(Stored items)
§

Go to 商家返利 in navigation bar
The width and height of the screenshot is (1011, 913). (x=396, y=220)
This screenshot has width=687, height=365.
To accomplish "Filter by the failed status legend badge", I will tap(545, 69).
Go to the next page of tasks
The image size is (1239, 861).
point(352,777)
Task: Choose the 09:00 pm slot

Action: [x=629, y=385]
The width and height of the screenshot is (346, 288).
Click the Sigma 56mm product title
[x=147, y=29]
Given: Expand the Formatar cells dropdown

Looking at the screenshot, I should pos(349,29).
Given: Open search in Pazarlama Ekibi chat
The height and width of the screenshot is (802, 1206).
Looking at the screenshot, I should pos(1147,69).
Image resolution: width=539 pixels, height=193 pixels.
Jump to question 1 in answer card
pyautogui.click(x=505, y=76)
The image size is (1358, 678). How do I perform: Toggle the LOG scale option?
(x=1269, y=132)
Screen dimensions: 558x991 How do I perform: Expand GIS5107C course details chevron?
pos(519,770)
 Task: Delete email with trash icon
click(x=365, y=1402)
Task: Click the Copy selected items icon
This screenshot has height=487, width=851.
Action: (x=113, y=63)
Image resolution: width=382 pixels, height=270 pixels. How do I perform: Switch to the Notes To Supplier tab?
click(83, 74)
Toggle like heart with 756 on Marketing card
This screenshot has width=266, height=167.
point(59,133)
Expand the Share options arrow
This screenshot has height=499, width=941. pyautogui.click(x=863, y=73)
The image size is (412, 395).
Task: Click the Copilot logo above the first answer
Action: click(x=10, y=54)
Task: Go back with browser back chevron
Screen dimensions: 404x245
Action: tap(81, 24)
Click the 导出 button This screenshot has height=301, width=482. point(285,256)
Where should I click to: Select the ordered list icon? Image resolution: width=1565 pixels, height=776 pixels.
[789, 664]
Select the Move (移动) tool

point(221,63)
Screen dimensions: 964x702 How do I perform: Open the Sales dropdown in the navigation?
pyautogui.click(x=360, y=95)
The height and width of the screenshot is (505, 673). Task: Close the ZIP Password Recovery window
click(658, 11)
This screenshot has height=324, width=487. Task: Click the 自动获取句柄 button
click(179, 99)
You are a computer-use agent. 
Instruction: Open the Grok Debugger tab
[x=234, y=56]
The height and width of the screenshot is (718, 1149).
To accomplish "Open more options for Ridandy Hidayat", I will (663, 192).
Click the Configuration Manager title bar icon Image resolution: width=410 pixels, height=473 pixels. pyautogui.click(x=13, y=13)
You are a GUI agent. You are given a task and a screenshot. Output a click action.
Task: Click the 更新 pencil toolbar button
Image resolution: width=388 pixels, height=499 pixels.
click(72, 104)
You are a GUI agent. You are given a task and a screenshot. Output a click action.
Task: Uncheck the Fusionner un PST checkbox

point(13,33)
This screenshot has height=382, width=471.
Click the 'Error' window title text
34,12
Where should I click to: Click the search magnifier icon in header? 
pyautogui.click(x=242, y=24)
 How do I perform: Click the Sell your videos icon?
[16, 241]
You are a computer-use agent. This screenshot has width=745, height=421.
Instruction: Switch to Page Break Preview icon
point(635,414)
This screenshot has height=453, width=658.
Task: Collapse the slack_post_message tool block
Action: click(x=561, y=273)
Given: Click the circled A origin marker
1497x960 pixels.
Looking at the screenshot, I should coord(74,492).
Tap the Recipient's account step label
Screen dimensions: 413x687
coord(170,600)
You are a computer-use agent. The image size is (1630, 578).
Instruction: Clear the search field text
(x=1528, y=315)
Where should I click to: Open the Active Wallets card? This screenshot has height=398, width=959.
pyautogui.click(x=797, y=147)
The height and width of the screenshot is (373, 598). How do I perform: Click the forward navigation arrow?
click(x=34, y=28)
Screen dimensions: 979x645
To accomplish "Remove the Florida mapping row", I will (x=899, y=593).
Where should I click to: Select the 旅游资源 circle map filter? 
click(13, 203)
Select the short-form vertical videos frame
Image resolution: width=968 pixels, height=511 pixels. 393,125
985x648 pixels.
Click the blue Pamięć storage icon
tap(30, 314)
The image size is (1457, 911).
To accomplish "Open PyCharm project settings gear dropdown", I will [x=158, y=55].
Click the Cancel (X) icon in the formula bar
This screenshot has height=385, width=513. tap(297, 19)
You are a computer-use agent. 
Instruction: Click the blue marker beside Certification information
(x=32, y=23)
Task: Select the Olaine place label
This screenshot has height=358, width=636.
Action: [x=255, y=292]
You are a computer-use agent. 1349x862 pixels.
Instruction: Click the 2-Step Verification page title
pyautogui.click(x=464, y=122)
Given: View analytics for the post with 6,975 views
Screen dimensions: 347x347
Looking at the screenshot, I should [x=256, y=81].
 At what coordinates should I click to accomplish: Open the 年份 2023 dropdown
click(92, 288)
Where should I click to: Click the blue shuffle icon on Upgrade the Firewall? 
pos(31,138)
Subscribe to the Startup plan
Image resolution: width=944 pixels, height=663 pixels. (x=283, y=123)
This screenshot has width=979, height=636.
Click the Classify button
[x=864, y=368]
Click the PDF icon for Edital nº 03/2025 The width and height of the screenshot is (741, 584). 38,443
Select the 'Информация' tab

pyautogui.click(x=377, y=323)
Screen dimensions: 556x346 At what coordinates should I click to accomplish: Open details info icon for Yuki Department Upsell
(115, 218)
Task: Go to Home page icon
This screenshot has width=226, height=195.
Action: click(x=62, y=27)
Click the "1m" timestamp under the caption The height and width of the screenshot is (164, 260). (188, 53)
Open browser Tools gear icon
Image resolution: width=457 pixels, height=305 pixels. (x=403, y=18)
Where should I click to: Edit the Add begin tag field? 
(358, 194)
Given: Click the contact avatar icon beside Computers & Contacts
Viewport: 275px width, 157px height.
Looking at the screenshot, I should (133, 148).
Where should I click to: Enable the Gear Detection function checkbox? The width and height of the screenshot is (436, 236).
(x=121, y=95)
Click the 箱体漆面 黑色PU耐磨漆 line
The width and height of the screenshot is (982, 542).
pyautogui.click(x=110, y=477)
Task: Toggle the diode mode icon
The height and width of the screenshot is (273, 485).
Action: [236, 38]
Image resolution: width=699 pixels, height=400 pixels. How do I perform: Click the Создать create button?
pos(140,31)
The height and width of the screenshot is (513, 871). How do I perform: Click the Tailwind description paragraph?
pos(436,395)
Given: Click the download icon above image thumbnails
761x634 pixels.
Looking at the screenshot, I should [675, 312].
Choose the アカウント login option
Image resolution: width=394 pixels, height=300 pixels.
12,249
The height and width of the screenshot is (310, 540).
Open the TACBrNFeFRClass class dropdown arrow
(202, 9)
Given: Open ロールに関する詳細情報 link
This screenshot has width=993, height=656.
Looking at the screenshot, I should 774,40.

§

▸ Problem: All records are to be restated exactly, from the first line to the last line.

▸ Result of this exercise:
Go to 商家返利 in navigation bar
The width and height of the screenshot is (1011, 913). (x=396, y=220)
This screenshot has width=687, height=365.
To accomplish "Filter by the failed status legend badge", I will tap(545, 69).
Go to the next page of tasks
The image size is (1239, 861).
point(352,777)
Task: Choose the 09:00 pm slot

Action: [x=629, y=385]
The width and height of the screenshot is (346, 288).
Click the Sigma 56mm product title
[x=147, y=29]
Given: Expand the Formatar cells dropdown

Looking at the screenshot, I should pos(349,29).
Given: Open search in Pazarlama Ekibi chat
The height and width of the screenshot is (802, 1206).
Looking at the screenshot, I should pos(1147,69).
Image resolution: width=539 pixels, height=193 pixels.
Jump to question 1 in answer card
pyautogui.click(x=505, y=76)
The image size is (1358, 678). How do I perform: Toggle the LOG scale option?
(x=1269, y=132)
Screen dimensions: 558x991 How do I perform: Expand GIS5107C course details chevron?
pos(519,770)
 Task: Delete email with trash icon
click(x=365, y=1402)
Task: Click the Copy selected items icon
This screenshot has height=487, width=851.
Action: (x=113, y=63)
Image resolution: width=382 pixels, height=270 pixels. How do I perform: Switch to the Notes To Supplier tab?
click(83, 74)
Toggle like heart with 756 on Marketing card
This screenshot has width=266, height=167.
point(59,133)
Expand the Share options arrow
This screenshot has height=499, width=941. pyautogui.click(x=863, y=73)
The image size is (412, 395).
Task: Click the Copilot logo above the first answer
Action: click(x=10, y=54)
Task: Go back with browser back chevron
Screen dimensions: 404x245
Action: tap(81, 24)
Click the 导出 button This screenshot has height=301, width=482. point(285,256)
Where should I click to: Select the ordered list icon? Image resolution: width=1565 pixels, height=776 pixels.
[789, 664]
Select the Move (移动) tool

point(221,63)
Screen dimensions: 964x702 How do I perform: Open the Sales dropdown in the navigation?
pyautogui.click(x=360, y=95)
The height and width of the screenshot is (505, 673). Task: Close the ZIP Password Recovery window
click(658, 11)
This screenshot has height=324, width=487. Task: Click the 自动获取句柄 button
click(179, 99)
You are a computer-use agent. 
Instruction: Open the Grok Debugger tab
[x=234, y=56]
The height and width of the screenshot is (718, 1149).
To accomplish "Open more options for Ridandy Hidayat", I will (663, 192).
Click the Configuration Manager title bar icon Image resolution: width=410 pixels, height=473 pixels. pyautogui.click(x=13, y=13)
You are a GUI agent. You are given a task and a screenshot. Output a click action.
Task: Click the 更新 pencil toolbar button
Image resolution: width=388 pixels, height=499 pixels.
click(72, 104)
You are a GUI agent. You are given a task and a screenshot. Output a click action.
Task: Uncheck the Fusionner un PST checkbox

point(13,33)
This screenshot has height=382, width=471.
Click the 'Error' window title text
34,12
Where should I click to: Click the search magnifier icon in header? 
pyautogui.click(x=242, y=24)
 How do I perform: Click the Sell your videos icon?
[16, 241]
You are a computer-use agent. This screenshot has width=745, height=421.
Instruction: Switch to Page Break Preview icon
point(635,414)
This screenshot has height=453, width=658.
Task: Collapse the slack_post_message tool block
Action: click(x=561, y=273)
Given: Click the circled A origin marker
1497x960 pixels.
Looking at the screenshot, I should coord(74,492).
Tap the Recipient's account step label
Screen dimensions: 413x687
coord(170,600)
You are a computer-use agent. The image size is (1630, 578).
Instruction: Clear the search field text
(x=1528, y=315)
Where should I click to: Open the Active Wallets card? This screenshot has height=398, width=959.
pyautogui.click(x=797, y=147)
The height and width of the screenshot is (373, 598). How do I perform: Click the forward navigation arrow?
click(x=34, y=28)
Screen dimensions: 979x645
To accomplish "Remove the Florida mapping row", I will (x=899, y=593).
Where should I click to: Select the 旅游资源 circle map filter? 
click(13, 203)
Select the short-form vertical videos frame
Image resolution: width=968 pixels, height=511 pixels. 393,125
985x648 pixels.
Click the blue Pamięć storage icon
tap(30, 314)
The image size is (1457, 911).
To accomplish "Open PyCharm project settings gear dropdown", I will [x=158, y=55].
Click the Cancel (X) icon in the formula bar
This screenshot has height=385, width=513. tap(297, 19)
You are a computer-use agent. 
Instruction: Click the blue marker beside Certification information
(x=32, y=23)
Task: Select the Olaine place label
This screenshot has height=358, width=636.
Action: [x=255, y=292]
You are a computer-use agent. 1349x862 pixels.
Instruction: Click the 2-Step Verification page title
pyautogui.click(x=464, y=122)
Given: View analytics for the post with 6,975 views
Screen dimensions: 347x347
Looking at the screenshot, I should [x=256, y=81].
 At what coordinates should I click to accomplish: Open the 年份 2023 dropdown
click(92, 288)
Where should I click to: Click the blue shuffle icon on Upgrade the Firewall? 
pos(31,138)
Subscribe to the Startup plan
Image resolution: width=944 pixels, height=663 pixels. (x=283, y=123)
This screenshot has width=979, height=636.
Click the Classify button
[x=864, y=368]
Click the PDF icon for Edital nº 03/2025 The width and height of the screenshot is (741, 584). 38,443
Select the 'Информация' tab

pyautogui.click(x=377, y=323)
Screen dimensions: 556x346 At what coordinates should I click to accomplish: Open details info icon for Yuki Department Upsell
(115, 218)
Task: Go to Home page icon
This screenshot has width=226, height=195.
Action: click(x=62, y=27)
Click the "1m" timestamp under the caption The height and width of the screenshot is (164, 260). (188, 53)
Open browser Tools gear icon
Image resolution: width=457 pixels, height=305 pixels. (x=403, y=18)
Where should I click to: Edit the Add begin tag field? 
(358, 194)
Given: Click the contact avatar icon beside Computers & Contacts
Viewport: 275px width, 157px height.
Looking at the screenshot, I should (133, 148).
Where should I click to: Enable the Gear Detection function checkbox? The width and height of the screenshot is (436, 236).
(x=121, y=95)
Click the 箱体漆面 黑色PU耐磨漆 line
The width and height of the screenshot is (982, 542).
pyautogui.click(x=110, y=477)
Task: Toggle the diode mode icon
The height and width of the screenshot is (273, 485).
Action: [236, 38]
Image resolution: width=699 pixels, height=400 pixels. How do I perform: Click the Создать create button?
pos(140,31)
The height and width of the screenshot is (513, 871). How do I perform: Click the Tailwind description paragraph?
pos(436,395)
Given: Click the download icon above image thumbnails
761x634 pixels.
Looking at the screenshot, I should [675, 312].
Choose the アカウント login option
Image resolution: width=394 pixels, height=300 pixels.
12,249
The height and width of the screenshot is (310, 540).
Open the TACBrNFeFRClass class dropdown arrow
(202, 9)
Given: Open ロールに関する詳細情報 link
This screenshot has width=993, height=656.
Looking at the screenshot, I should 774,40.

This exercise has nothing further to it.